USA | Pentagon Announces Last U.S. Troops Left Afghanistan

The Pentagon announced Monday that the last U.S. troops had left Afghanistan, ending America’s longest war, nearly 20 years after the U.S. military first engagement in the country.

“Every single U.S. service member is out of Afghanistan, I can say that with absolute certainty,” General Kenneth F. McKenzie, the head of the U.S. Central Command, said at a briefing.

The last U.S. flight out of Afghanistan left at 3:29 p.m. ET, McKenzie said. The heads of the State Department and Defense Department teams were among the last to leave: Chargé d’Affaires Ross Wilson and Major General Chris Donahue.

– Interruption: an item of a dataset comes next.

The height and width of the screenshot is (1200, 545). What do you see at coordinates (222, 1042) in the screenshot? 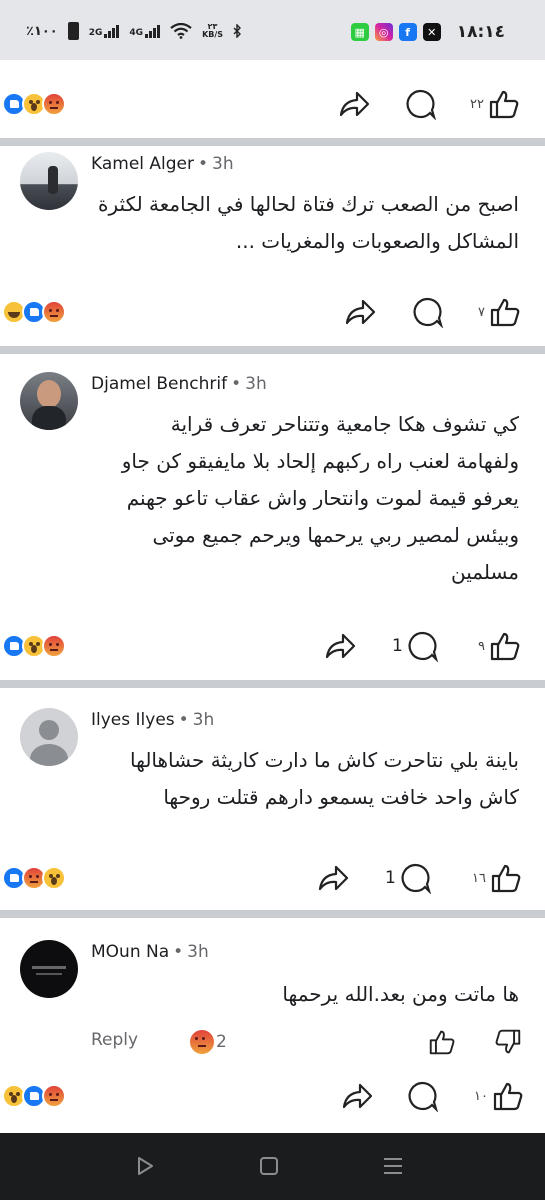
I see `reply-reaction-count: 2` at bounding box center [222, 1042].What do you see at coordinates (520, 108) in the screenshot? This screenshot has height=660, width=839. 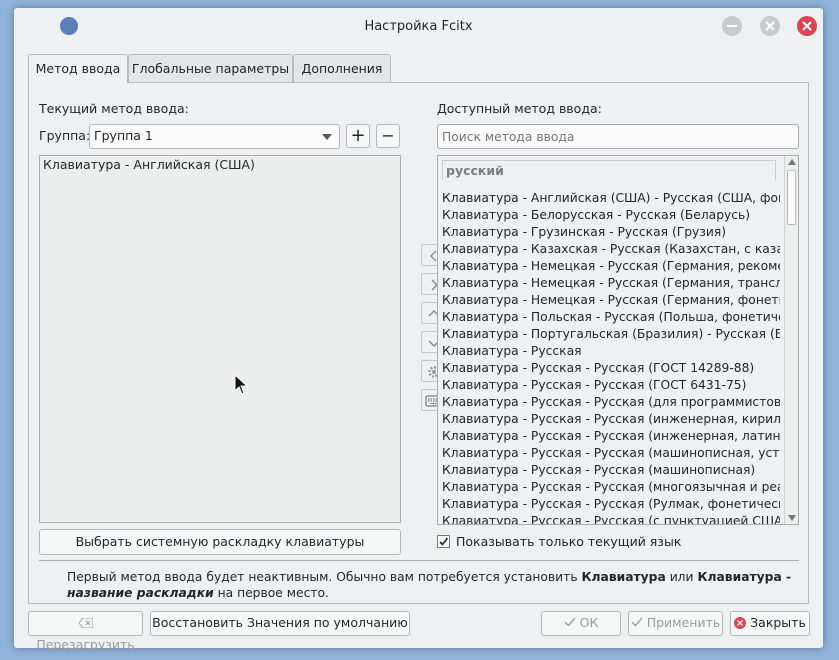 I see `available-method-label: Доступный метод ввода:` at bounding box center [520, 108].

“Your service will never be forgotten,” McKenzie said at the Pentagon briefing. “My heart is broken over the losses three days ago.”

Thursday marked a bloody day for the U.S. troops in Afghanistan in over a decade after 13 U.S. service members were killed in a suicide bombing at the airport. Daesh claimed responsibility for two explosions that rocked areas near the Hamid Karzai International Airport in Kabul on Thursday.

McKenzie said he felt “conflicted” when asked for his personal reflections on the withdrawal. But he said he was “focused” for the past few weeks on the mission at hand to evacuate American citizens and at-risk Afghans who helped U.S. troops and were desperate to leave the country after the Taliban takeover.

McKenzie acknowledged that “we did not get out everybody we wanted to get out,” estimating that several hundred were unable to evacuated. There were no American civilians on the last five jets to leave Afghanistan, and McKenzie said the ability to evacuate Americans ended about 12 hours before the last military flight out.

U.S. President Joe Biden said he would address Americans on Tuesday about the decision not to extend the U.S. mission past the deadline, even though some Americans and at-risk Afghans were unable to evacuate.

“For now, I will report that it was the unanimous recommendation of the Joint Chiefs and of all of our commanders on the ground to end our airlift mission as planned,” Mr. Biden said in a statement Monday afternoon.

“Their view was that ending our military mission was the best way to protect the lives of our troops, and secure the prospects of civilian departures for those who want to leave Afghanistan in the weeks and months ahead.”